Этот большой и суровый человек потрясен до крика.
— В три шурфа подсыпали золото! Как вы не понимаете!
Удивление пересиливает мое отчаяние.
— Ну, как, для чего? — почти плачет Хромов. — Чтобы очки втереть, чтобы не сносили прииск!
— Золотом рискнули!?
— Нашлись такие. Нарочно в разведку у Евдокимова отпросились. За домики да за пашни, дьяволы, испугались! В двенадцатый шурф тридцать два грамма подсунули, в ближний — одиннадцать, а в левый — восемь. Вот что сделали, подлецы!
Хлесткий удар, прямо в лицо. Невольно шатнешься! Но интересный...
— Кто же они, кто это сделал? — искренно добиваюсь я.
— Два жителя с Голубинского. Из богатеньких. Ночью вчера удрали.
— Сегодня я встретил их на тропе, — машинально говорю я.
— И ты не стрелял? Васильевич?!
* * *
Воет тайга. Сверлящие вихри бушуют по сопкам. Полосы ветра хлещут пихтач, бурею брызг опрокидываются на меня и на лошадь.
Еду вперед к Чаре. Может быть, потому, что место это дальше других от обманутых людей. Помню, кричали мне, что сегодня нельзя переехать реку.
Ну, а можно сейчас придти к Евдокимову, к Лукьянову и к другим? По теперешнему моему настроению, тоже нельзя!
Так уж лучше ехать и слить свой душевный хаос с грохотом разволнованной природы.
В эту минуту я искренне не знаю дальнейших своих поступков.
Нормально я должен был бы дрожать от пронизывающей стужи, от промокшей насквозь одежды. А меня ударяет в жар при воспоминании о происшедшем. Как всё же ловко сделали дело! Золото положили в последнюю из намеченных линий. Знали, что дальше сейчас мы разведкою не пойдем. Находка наделает шум в управлении. Прииск, конечно, оставят в покое. Так и дотянется до зимы.
Расчет был верный. И все сорвалось из-за опыта старых, ко всяким штукам привыкших копачей. Не захотели класть клейма на артель и выявили.
Я вздрагиваю. Конь останавливается. Тропа оборвалась — передо мною Чара.
Страшным, широким и желтым потоком мчится она. Водоворотами свертываются струи. Дорожки разорванной пены мчатся из-за скалы. Шипящий гул висит над переполненной рекой.

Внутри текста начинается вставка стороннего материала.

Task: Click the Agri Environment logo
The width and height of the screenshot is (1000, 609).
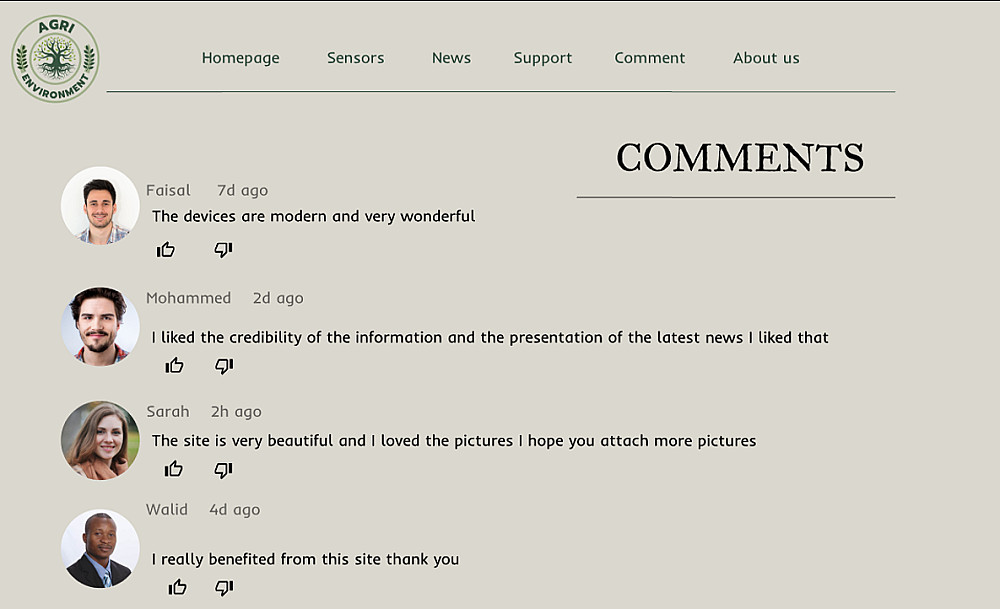Action: click(x=55, y=58)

Орлик бочит свою гордую шею, словно спрашивает, не шучу ли я? Неистовое заполняет грудь. Твердо беру поводья, каблуками жму лошадиные бока...
Секунду конь топчется перед мутными, гребнистыми волнами, а затем прыжком кидается в воду.
Дыхание захватывается от холода, хлынувшего в сапоги. Черной грудью Орлик барахтается в валах. Желтый бурун кипит перед его оскаленной мордой.
Дно проваливается под нами. Я выскакиваю из седла и, хватаясь за гриву, плыву. Течение сильней моей тяжести. Меня крутит, мотает, вот-вот оторвет от гривы. Как поезд, несется мелькающий близко берег. Ноги мои цепляют речное дно.
Могучим усилием конь выдергивает меня на сушу. И стоит, даже не отряхивается. Запаленно дышит крутыми своими боками... Мы переплыли.
В избушку Василия Ивановича я вхожу как в единственное для меня пристанище. Чувство такое, что дальше и сам не пойду, да и некуда мне идти.
— Всяко видал я, сынок, — озадаченно разводит руками старик, — но такое нечасто! Иди, грейся скорей, а Алешка коня расседлает...
* * *
С пронесшейся за ночь бурей уносится и мое безумие. Сейчас ослепляет солнце. Ликует тайга, размалеванная красками перезрелого лета.
Старик лежит на печи, кряхтит от ревматизма. Над столом наклонилась шустрая голова Алешки. Набивает парень патроны, — хочет со мной идти.